• WORK TO COMPLETE
Once you reach the line containing "Where should I click to: Follow" in the data below, restate each line word for word up to and including the one containing "Click the 10k".
(Beginning of RECORDS PROVIDED)
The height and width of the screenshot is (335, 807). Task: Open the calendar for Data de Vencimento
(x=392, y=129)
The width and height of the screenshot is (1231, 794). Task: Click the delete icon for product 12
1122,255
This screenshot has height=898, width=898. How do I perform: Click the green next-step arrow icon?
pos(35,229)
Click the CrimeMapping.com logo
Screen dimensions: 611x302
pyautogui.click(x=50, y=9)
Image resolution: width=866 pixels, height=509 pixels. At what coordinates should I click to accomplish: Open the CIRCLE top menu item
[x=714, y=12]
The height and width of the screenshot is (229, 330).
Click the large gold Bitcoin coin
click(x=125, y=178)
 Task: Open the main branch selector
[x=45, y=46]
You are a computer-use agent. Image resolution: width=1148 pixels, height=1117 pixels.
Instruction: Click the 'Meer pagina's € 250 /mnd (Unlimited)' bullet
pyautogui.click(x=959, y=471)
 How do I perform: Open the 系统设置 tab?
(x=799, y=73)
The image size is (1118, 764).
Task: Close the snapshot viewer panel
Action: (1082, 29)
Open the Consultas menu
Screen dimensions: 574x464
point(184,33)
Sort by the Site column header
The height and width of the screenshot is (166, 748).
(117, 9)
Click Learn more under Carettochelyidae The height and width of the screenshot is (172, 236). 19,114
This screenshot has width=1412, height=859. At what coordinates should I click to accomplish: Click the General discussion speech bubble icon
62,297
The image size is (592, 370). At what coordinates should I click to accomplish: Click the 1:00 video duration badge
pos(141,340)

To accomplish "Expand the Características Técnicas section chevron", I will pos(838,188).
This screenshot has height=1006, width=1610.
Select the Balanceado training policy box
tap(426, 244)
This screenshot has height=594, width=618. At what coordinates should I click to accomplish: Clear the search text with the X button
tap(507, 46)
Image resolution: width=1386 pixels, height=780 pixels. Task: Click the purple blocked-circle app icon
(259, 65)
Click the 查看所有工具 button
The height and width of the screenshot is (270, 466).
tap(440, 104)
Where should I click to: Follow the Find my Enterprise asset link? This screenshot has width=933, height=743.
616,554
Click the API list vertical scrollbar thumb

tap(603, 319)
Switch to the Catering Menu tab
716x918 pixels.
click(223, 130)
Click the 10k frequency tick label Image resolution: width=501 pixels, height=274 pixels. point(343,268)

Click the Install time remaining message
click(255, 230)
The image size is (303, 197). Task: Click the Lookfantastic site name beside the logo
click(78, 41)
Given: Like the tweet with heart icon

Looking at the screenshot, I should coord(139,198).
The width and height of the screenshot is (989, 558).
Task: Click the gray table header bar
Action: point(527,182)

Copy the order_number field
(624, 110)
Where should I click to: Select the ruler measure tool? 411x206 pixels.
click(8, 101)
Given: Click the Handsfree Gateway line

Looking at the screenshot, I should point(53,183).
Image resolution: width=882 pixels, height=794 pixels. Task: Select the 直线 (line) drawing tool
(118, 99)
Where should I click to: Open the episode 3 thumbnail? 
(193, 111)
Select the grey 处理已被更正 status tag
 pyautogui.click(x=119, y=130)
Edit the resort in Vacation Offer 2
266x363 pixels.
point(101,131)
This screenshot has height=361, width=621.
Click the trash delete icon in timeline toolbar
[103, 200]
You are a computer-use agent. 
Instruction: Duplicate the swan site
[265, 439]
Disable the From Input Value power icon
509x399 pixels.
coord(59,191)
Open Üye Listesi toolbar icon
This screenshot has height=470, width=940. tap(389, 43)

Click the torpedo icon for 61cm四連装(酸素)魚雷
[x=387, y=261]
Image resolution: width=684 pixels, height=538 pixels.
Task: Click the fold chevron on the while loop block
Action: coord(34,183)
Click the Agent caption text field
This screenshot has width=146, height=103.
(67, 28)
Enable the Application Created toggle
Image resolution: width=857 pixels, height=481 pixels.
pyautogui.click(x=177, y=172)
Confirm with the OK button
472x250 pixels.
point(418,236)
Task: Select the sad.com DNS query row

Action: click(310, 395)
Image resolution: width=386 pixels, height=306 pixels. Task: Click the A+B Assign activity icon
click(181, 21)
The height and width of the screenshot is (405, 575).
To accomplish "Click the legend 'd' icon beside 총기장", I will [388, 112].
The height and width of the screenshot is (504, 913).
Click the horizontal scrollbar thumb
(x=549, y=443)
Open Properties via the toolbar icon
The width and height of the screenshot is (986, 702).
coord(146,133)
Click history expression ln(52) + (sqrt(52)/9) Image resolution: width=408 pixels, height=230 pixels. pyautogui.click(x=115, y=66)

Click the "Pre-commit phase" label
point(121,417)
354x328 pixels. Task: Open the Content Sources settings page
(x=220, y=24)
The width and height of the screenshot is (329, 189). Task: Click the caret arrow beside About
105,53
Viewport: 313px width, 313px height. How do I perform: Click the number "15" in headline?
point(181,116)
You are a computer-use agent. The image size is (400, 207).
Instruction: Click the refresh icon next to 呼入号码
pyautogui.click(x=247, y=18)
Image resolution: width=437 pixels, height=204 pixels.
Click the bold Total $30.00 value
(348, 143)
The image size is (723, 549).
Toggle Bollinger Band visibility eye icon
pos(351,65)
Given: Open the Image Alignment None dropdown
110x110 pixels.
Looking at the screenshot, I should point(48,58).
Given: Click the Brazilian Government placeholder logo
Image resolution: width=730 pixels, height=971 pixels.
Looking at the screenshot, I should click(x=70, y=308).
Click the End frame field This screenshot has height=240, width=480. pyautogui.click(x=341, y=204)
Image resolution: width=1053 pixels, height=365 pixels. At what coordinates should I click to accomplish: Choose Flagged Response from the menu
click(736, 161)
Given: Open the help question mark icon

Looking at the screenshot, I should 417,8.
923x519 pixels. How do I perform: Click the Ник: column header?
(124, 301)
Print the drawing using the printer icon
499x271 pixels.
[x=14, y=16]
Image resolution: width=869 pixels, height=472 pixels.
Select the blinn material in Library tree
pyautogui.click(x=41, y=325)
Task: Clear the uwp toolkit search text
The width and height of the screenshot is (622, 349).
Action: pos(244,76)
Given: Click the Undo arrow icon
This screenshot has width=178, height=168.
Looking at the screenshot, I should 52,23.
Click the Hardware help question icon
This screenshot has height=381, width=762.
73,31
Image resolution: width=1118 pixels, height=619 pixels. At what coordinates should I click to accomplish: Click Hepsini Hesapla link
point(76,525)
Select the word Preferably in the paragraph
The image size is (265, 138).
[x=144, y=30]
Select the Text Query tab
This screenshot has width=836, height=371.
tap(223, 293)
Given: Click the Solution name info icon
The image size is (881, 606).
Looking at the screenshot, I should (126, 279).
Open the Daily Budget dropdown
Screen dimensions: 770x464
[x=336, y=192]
(End of RECORDS PROVIDED)
• WRITTEN RESPONSE
Where should I click to: Follow the Find my Enterprise asset link? This screenshot has width=933, height=743.
616,554
Click the API list vertical scrollbar thumb

tap(603, 319)
Switch to the Catering Menu tab
716x918 pixels.
click(223, 130)
Click the 10k frequency tick label Image resolution: width=501 pixels, height=274 pixels. point(343,268)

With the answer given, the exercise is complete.